An NLP based question and answer system.
A play on the popular webpage ‘Ask Jeeves’, this project’s goal was to build an intelligent, NLP-based, question and answer system for a given corpus of factual based documents.
Corpus collection and tagging.
On initialization, the program collects and parses the provided corpus of documents (the sample dataset included 10,000 documents of clean, factual noun phrases). It does this by first splitting and indexing the documents, then inputing the results into Stanford’s POS tagger (Part-Of-Speech Tagger) to tag each word. For those unfamiliar, the tagger iterates through the documents tagging each word with the most likely token from the Penn Treebank (Noun, Interjection, Adverb, etc.). Stanford’s tagger was chosen as it it fairly accurate, robust, and most importantly: free. At the conclusion of the tagging sequence, these documents are considered ‘tokenized’.
Now that the program has its processed data set, it’s time to accept and determine the meaning of the user's question.
Decoding the question.
To begin understanding the question, the program initializes the ‘Question’ object, the main source of indexed variables for later processing.
The first variable added to the Question object is the ‘Question Word’. The program initializes the Question word quite trivially, it’s simply the first word in the user input question string. Think about it, when you ask a question, you use a quite predictable set of interrogative words (‘who’, ‘when’, ‘how’, etc.). This question word will later be helpful in inferencing what tag the answer will most likely have.
After obtaining the question word, the remaining stop-words (e.g. ‘the’, ‘a’, ‘for’, ‘am’, etc.) are removed from the query, as these words have little linguistic and computational relevance. Additionally, the deletion of these words aid in shortening the lookup time in the corpus.
To complete the Question object initialization, the words immediately preceding the noun phrase are removed and the remaining string is denoted as the ’focus’ of the Question object.
TF-IDF scoring and document selection.
Now to get to the good stuff: how the program will pick the answer from the huge corpus of documents. It will first quantify the corpus with Term Frequency-Inverse Document Frequency (TF-IDF) scoring. Here is a TF-IDF explanation and function description. The TF-IDF weighting greatly improves the answer selection by quantitatively exhibiting how important a word is in a document and throughout the entire corpus.
Next, the program converts the context of the input question, determined previously in the Question object, to a vector using standard word-to-vector calculations. Similarly, all sentences in each document get converted to a vector and weighted accordingly with their TF-IDF score. Finally, the question vector and each sentence vector are compared using cosine similarity. If a document returns a similarity of 0.3 or greater, the vector calculations halt and that document is used for further answer selection.
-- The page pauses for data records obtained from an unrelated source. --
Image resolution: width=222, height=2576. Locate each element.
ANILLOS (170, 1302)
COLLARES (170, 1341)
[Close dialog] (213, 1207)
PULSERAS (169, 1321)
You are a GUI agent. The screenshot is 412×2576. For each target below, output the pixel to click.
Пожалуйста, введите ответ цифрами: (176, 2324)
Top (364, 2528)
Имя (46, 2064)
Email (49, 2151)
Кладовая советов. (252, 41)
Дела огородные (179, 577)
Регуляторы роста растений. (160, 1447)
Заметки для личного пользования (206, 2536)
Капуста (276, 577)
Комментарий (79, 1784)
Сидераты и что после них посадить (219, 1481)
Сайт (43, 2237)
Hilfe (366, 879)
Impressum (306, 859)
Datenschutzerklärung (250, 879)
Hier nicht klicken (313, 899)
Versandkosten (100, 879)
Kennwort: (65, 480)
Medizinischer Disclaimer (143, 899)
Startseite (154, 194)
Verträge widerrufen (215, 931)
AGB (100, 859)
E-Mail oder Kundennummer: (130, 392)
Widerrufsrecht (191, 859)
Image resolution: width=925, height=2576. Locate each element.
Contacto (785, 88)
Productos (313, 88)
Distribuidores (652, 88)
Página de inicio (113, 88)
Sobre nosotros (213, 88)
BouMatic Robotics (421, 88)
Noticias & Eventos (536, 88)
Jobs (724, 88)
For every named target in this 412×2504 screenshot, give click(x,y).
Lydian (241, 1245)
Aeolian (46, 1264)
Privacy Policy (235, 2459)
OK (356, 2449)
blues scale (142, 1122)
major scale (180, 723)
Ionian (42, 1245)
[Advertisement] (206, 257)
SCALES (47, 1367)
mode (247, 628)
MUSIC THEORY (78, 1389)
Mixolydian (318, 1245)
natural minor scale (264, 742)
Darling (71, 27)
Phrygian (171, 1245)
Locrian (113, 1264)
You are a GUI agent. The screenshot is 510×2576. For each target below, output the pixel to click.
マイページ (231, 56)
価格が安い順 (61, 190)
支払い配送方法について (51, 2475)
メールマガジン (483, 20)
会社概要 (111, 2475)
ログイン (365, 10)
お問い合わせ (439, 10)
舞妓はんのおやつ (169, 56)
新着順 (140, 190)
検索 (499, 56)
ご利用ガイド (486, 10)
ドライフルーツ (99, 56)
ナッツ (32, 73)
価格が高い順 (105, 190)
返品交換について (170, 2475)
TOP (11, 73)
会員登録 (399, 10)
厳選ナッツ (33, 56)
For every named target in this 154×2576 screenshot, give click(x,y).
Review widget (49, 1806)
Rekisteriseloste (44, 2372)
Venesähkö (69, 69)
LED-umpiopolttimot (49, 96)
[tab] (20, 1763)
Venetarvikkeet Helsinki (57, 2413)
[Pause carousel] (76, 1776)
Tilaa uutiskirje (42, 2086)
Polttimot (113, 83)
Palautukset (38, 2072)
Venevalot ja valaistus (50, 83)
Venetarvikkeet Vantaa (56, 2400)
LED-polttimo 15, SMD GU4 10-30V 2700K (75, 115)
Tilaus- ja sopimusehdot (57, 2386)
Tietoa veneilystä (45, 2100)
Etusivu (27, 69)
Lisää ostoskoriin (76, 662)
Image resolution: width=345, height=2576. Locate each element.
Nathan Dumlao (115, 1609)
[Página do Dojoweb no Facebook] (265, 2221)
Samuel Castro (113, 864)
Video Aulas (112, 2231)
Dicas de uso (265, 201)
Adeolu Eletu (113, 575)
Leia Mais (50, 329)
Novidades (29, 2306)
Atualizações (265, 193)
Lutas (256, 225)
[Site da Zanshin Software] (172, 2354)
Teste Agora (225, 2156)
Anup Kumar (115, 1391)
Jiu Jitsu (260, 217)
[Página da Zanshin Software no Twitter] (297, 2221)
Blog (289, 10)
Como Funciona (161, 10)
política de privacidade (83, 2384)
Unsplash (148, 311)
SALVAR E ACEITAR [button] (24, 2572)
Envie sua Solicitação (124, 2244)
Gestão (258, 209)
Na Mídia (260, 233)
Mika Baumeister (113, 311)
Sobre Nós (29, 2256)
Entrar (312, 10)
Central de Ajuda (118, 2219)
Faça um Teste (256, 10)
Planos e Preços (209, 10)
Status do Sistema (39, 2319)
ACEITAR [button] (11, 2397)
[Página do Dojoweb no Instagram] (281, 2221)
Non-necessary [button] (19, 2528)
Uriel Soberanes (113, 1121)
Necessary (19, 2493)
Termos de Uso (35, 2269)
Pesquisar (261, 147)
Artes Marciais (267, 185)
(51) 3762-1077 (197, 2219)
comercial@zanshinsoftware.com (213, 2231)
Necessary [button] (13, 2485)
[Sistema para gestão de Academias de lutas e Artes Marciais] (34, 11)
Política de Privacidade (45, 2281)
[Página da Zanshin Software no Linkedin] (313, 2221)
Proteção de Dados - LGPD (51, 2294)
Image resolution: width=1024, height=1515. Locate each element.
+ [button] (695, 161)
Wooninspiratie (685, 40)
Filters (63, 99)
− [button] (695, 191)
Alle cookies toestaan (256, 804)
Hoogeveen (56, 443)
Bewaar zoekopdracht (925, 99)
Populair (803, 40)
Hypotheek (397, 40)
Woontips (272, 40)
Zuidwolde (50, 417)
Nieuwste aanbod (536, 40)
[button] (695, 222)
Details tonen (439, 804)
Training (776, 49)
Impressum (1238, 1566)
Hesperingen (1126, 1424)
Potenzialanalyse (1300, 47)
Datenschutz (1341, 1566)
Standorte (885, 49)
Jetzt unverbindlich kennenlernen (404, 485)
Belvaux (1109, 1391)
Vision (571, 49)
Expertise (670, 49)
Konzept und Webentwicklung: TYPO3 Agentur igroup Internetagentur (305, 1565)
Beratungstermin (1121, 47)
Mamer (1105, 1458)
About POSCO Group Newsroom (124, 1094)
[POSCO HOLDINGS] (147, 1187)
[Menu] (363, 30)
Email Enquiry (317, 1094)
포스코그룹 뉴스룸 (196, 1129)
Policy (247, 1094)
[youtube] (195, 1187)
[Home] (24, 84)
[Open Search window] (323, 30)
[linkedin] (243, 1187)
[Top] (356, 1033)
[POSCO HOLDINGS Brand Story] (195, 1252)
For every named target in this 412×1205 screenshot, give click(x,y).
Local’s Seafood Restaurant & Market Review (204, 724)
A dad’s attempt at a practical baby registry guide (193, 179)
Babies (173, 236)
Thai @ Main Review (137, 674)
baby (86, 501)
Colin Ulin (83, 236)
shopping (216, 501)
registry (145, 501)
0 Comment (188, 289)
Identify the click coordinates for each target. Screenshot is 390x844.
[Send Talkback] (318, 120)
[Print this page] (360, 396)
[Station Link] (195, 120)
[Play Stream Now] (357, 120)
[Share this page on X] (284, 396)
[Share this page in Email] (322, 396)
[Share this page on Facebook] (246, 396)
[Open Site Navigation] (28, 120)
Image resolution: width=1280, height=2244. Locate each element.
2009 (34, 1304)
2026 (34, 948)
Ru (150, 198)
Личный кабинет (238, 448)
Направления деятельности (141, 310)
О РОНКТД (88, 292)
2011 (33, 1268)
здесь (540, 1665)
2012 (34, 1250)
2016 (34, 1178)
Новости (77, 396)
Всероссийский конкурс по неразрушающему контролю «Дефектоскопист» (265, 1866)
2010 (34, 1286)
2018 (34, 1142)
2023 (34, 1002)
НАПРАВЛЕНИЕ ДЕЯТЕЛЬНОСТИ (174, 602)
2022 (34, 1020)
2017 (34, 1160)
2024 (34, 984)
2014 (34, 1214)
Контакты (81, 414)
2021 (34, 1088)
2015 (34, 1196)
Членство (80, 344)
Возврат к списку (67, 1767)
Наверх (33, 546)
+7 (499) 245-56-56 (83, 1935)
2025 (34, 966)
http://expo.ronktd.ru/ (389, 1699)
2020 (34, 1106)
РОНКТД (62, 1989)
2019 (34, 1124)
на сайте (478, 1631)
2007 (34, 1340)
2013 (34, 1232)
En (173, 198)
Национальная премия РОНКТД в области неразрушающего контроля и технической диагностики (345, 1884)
The cosine score threshold of 0.3 was found to an acceptable heuristic, as documents with 0.3 had a high likelihood of containing the answer.
Finding the focus window.
As mentioned previously, the Question object has that handy ‘Question Word’ stored, giving the program a powerful inference of the answer. For example, if the query began with ‘Who’, the answer will most likely be tagged as a name. Similarly, if the question began with ‘When’ the answer will most likely have a date or time tag. Thus, it will parse and collect all sentences of the provided document containing an answer inference tag relating to the 'Question Word'.
Next, the system establishes a ‘focus window’, of size k, to remove extraneous candidate answers from the possible answer set. This improves answer selection because the desired tag type (and answer) appears close to the focus due to temporal similarity. It was found a focus window of size five was optimal. This means the system would search the current candidate pool to find the focus (from the Question object), then extract the preceding five words, and assign this string as the 'focus window'. If the focus did not appear in the candidate pool, then all candidates are passed to the next step.
The system now accounts for possible hyponym and hypernym answer possibilities. To do this, the system searches for the existence of a hyponym and/or hypernym of the focus word(s) within the focus window using the WordNet package of NLTK. Hyponymy shows the relationship between a generic term (hypernym) and a specific instance of it (hyponym). For example, if the question object had the object of ‘animal’ and the top-scored focus window had ‘dog’ in it, the system would select the noun phrase with ‘dog’ in it as an answer candidate because it is a hyponym of animal.
Evidently, this greatly increased the accuracy of the system, while making the system behave more intuitively, handling the ambiguity with linguistic similarity that humans do so well.
Viola, we have an answer!
After the linguistic filtering, the set of candidate answers are returned. More often than not, the candidate answer set consists of just one answer string due to answer type inference and focus window selection. In such case, the noun contained in the returned noun phrase is provided as the answer. However, with a much larger and diverse corpus I predict this would not be the case. Sometimes, with hyponym and hypernym searching, there would be multiple candidate answers. For the sake of brevity, a random word from the returned set is returned in this case.